The Field Post Offices of Atjeh;
numbers 1, 2 and 3
by Hans Kruse, translation by Ben Jansen
Original article (in Dutch) can be found on www.puntstempels.nl
Editors note: This article is one of a series of articles appearing on www.puntstempels.nl. In order to make these articles available to a wider audience the ASNP has volunteered to translate them into English. This will take some time, so please go to the Website occasionally to check for updates.
The Atjeh expeditions
Atjeh is a sensitive subject in the colonial history of the Netherlands. Its inhabitants refused to be subjugated, and following a declaration of war, it was decided to initiate a military expedition early 1873. This expedition failed miserably. A second expedition was launched on November 12, 1973, in order to get hold of the situation in Atjeh. This expedition comprised of three brigades, totaling about 14,000 men, from Batavia (present Jakarta). This expedition landed on the coast of Atjeh on December 9 and 10, and each brigade was assigned its own field post office.

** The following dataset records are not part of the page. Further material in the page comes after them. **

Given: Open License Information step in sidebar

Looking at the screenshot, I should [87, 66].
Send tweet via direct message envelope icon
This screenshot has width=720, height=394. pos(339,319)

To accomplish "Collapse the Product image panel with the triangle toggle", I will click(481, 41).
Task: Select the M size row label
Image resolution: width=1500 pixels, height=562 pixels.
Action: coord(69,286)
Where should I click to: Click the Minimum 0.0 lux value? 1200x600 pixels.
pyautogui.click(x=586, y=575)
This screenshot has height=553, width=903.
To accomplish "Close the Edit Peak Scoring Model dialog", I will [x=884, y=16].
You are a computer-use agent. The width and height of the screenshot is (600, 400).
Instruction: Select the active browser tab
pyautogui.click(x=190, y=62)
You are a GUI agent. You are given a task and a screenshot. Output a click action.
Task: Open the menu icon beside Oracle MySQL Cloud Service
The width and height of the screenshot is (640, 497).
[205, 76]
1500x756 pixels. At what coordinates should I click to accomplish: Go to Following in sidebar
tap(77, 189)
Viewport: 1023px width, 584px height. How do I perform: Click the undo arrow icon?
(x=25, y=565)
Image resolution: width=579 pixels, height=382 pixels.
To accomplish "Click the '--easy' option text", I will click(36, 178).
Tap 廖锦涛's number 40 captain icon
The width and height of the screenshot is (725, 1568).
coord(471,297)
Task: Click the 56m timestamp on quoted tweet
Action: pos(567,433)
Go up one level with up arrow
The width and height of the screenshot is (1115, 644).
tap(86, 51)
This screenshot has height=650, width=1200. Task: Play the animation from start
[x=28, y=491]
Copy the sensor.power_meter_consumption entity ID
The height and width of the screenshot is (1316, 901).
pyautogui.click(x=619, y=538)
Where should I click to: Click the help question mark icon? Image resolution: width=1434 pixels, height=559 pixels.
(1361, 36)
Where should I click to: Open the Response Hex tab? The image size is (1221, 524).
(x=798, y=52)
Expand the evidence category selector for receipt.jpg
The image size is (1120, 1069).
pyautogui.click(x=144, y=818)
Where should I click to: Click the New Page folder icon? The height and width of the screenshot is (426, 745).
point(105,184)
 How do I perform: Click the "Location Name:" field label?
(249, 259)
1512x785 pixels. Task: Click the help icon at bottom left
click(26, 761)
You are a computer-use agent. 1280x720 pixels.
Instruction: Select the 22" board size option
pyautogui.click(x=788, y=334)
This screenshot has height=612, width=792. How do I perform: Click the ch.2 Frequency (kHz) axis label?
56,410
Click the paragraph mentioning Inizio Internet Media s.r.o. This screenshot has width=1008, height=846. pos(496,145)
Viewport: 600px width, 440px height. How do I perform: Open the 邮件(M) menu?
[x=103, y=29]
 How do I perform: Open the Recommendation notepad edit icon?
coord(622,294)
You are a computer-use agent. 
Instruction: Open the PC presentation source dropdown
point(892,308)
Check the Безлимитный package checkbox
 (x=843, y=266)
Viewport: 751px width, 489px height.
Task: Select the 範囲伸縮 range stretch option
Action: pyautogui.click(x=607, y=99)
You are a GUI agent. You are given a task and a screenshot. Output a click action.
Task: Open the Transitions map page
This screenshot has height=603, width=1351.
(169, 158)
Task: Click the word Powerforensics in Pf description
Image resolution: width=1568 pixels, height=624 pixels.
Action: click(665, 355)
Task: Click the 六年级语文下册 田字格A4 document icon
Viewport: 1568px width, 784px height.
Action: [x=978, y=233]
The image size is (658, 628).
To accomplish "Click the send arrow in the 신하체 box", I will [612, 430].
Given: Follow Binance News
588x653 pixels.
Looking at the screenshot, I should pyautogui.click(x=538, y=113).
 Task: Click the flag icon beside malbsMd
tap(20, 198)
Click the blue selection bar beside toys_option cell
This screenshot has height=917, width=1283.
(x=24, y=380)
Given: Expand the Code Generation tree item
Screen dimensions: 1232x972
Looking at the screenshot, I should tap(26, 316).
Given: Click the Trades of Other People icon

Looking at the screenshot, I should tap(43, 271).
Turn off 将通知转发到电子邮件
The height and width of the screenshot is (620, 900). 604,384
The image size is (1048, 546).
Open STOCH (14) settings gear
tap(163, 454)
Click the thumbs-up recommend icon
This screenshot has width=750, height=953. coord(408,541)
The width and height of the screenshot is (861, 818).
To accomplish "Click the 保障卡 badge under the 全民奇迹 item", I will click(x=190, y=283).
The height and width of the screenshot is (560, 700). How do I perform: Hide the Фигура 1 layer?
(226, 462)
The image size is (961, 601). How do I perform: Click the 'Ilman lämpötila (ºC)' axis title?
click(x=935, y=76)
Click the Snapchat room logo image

In the course of the expedition, the 'Karten' or the palace of the sultan, was captured on January 24, 1874. Following this event, Atjeh was declared part of Dutch territory on January 31. A military authority was established to provide direct government. The former Karten was renamed Kotta Radja on March 19, 1874.
A government decree of September 27, 1883 determined that 25,000 postcards with the imprint 'SPECIMEN' would be made available at no cost to the personnel of the second expedition. With this decree, Atjeh obtained the use of the po
stcard on January 1, 1874, while the rest of the Dutch Indies had to wait till April 1, 1874.
The field post offices received a numeral cancel (66, 67, and 68) and a circular cancel in which included the office number. Field Post Office 1 received cancel 66, FPO 2 number 67, and FPO 3 number 68. In 1875, upon departure of the main forces to Batavia, cancel 67 was given to Oenarang, while Padang Pandjang received cancel 68.
Field Post Office 1 continues to function, and the number 1 mark disappears from the circular cancel in 1875. During the second half of 1881, the circular cancel is replaced by a small circular cancel Atjeh (rare), intended for temporary use.
Around the end of February, this small circular Atjeh cancel is subsequently replaced by a small circular cancel Kotta-Radja.